Lines of data

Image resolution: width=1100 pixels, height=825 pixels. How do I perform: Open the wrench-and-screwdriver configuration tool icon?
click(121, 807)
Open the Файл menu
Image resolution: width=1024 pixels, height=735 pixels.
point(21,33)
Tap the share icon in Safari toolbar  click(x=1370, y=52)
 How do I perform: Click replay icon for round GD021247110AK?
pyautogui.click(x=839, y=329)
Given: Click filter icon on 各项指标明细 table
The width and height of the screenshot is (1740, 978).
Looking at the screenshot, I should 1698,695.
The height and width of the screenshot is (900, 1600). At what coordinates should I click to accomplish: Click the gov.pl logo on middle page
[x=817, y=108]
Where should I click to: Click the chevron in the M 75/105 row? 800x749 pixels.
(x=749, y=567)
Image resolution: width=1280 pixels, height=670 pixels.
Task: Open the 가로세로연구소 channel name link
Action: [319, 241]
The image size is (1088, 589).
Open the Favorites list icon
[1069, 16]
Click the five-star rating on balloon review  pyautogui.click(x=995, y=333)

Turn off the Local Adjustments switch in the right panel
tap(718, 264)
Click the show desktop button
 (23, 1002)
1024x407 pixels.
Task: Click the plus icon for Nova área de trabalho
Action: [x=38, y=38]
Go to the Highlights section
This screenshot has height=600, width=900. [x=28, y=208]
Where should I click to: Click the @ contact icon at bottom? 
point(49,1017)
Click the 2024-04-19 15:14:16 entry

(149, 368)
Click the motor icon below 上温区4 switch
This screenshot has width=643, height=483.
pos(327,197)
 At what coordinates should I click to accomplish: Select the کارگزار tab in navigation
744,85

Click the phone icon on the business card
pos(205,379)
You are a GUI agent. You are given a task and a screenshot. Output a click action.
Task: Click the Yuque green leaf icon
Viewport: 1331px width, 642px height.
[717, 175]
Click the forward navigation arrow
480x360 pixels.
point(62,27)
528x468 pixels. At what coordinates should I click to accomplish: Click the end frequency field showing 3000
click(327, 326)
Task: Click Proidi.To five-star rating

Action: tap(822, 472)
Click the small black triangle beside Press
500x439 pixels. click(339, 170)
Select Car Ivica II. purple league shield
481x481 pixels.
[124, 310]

◆ Short problem: Rewrite all the records above, swapping each "five-star rating" for "star rating" and leaving everything else unchanged.

◆ Output below:
Image resolution: width=1100 pixels, height=825 pixels. How do I perform: Open the wrench-and-screwdriver configuration tool icon?
click(121, 807)
Open the Файл menu
Image resolution: width=1024 pixels, height=735 pixels.
point(21,33)
Tap the share icon in Safari toolbar  click(x=1370, y=52)
 How do I perform: Click replay icon for round GD021247110AK?
pyautogui.click(x=839, y=329)
Given: Click filter icon on 各项指标明细 table
The width and height of the screenshot is (1740, 978).
Looking at the screenshot, I should 1698,695.
The height and width of the screenshot is (900, 1600). At what coordinates should I click to accomplish: Click the gov.pl logo on middle page
[x=817, y=108]
Where should I click to: Click the chevron in the M 75/105 row? 800x749 pixels.
(x=749, y=567)
Image resolution: width=1280 pixels, height=670 pixels.
Task: Open the 가로세로연구소 channel name link
Action: [319, 241]
The image size is (1088, 589).
Open the Favorites list icon
[1069, 16]
Click the star rating on balloon review  pyautogui.click(x=995, y=333)

Turn off the Local Adjustments switch in the right panel
tap(718, 264)
Click the show desktop button
 (23, 1002)
1024x407 pixels.
Task: Click the plus icon for Nova área de trabalho
Action: [x=38, y=38]
Go to the Highlights section
This screenshot has height=600, width=900. [x=28, y=208]
Where should I click to: Click the @ contact icon at bottom? 
point(49,1017)
Click the 2024-04-19 15:14:16 entry

(149, 368)
Click the motor icon below 上温区4 switch
This screenshot has width=643, height=483.
pos(327,197)
 At what coordinates should I click to accomplish: Select the کارگزار tab in navigation
744,85

Click the phone icon on the business card
pos(205,379)
You are a GUI agent. You are given a task and a screenshot. Output a click action.
Task: Click the Yuque green leaf icon
Viewport: 1331px width, 642px height.
[717, 175]
Click the forward navigation arrow
480x360 pixels.
point(62,27)
528x468 pixels. At what coordinates should I click to accomplish: Click the end frequency field showing 3000
click(327, 326)
Task: Click Proidi.To star rating

Action: tap(822, 472)
Click the small black triangle beside Press
500x439 pixels. click(339, 170)
Select Car Ivica II. purple league shield
481x481 pixels.
[124, 310]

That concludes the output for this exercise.